Словно какая-то мысль блеснула в глазах герцогини Германтской. Она потребовала, чтобы г. де Груши не утруждал себя присылкой фазанов. Подав знак лакею-жениху, с которым я разговаривал, выйдя из залы с картинами Эльстира:

— Пуллен, — сказала она, — вы сходите за фазанами господина графа и принесите их, — ведь, не правда ли, Груши, вы мне позволите сделать эту любезность. Мы не съедим дюжины фазанов вдвоем с Базеном.

— Если даже вы пришлете послезавтра, это не будет, поздно, — сказал г.
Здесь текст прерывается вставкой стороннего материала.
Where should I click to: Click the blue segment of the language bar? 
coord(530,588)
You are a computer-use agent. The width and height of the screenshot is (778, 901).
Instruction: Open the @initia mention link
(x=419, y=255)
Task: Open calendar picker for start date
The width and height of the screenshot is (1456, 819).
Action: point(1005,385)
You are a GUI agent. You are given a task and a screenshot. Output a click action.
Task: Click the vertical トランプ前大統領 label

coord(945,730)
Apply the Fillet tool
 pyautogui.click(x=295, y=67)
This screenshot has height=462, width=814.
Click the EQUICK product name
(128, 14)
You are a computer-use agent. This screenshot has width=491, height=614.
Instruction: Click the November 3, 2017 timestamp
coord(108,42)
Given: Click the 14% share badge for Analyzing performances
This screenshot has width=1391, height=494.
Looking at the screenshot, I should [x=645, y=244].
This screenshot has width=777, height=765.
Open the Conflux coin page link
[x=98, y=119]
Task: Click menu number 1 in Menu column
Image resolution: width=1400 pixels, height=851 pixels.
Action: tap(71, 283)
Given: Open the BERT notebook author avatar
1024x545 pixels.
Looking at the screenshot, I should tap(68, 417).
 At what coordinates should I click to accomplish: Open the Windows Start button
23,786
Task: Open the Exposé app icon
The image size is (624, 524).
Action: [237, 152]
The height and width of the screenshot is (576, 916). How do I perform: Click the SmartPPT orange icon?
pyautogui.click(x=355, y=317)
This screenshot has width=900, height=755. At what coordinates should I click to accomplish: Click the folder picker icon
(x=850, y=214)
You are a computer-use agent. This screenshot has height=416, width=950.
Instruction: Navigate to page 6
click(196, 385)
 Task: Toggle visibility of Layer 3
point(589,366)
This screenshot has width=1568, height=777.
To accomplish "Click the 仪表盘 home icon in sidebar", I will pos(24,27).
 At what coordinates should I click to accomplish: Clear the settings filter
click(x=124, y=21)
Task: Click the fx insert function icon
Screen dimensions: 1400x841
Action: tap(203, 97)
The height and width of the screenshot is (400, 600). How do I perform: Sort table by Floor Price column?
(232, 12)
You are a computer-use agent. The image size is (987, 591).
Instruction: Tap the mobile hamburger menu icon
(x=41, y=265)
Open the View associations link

Груши.



— Нет, я предпочитаю завтра, — настаивала герцогиня.

Пуллен побледнел; его свидание с невестой расстраивалось. Этого было достаточно для развлечения герцогини, которая считала важным, чтобы все ее поступки имели гуманный вид. — «Я знаю, что завтра ваш выходной день, — сказала она Пуллену, — но вам стоит только поменяться с Жоржем, который выйдет завтра и останется послезавтра».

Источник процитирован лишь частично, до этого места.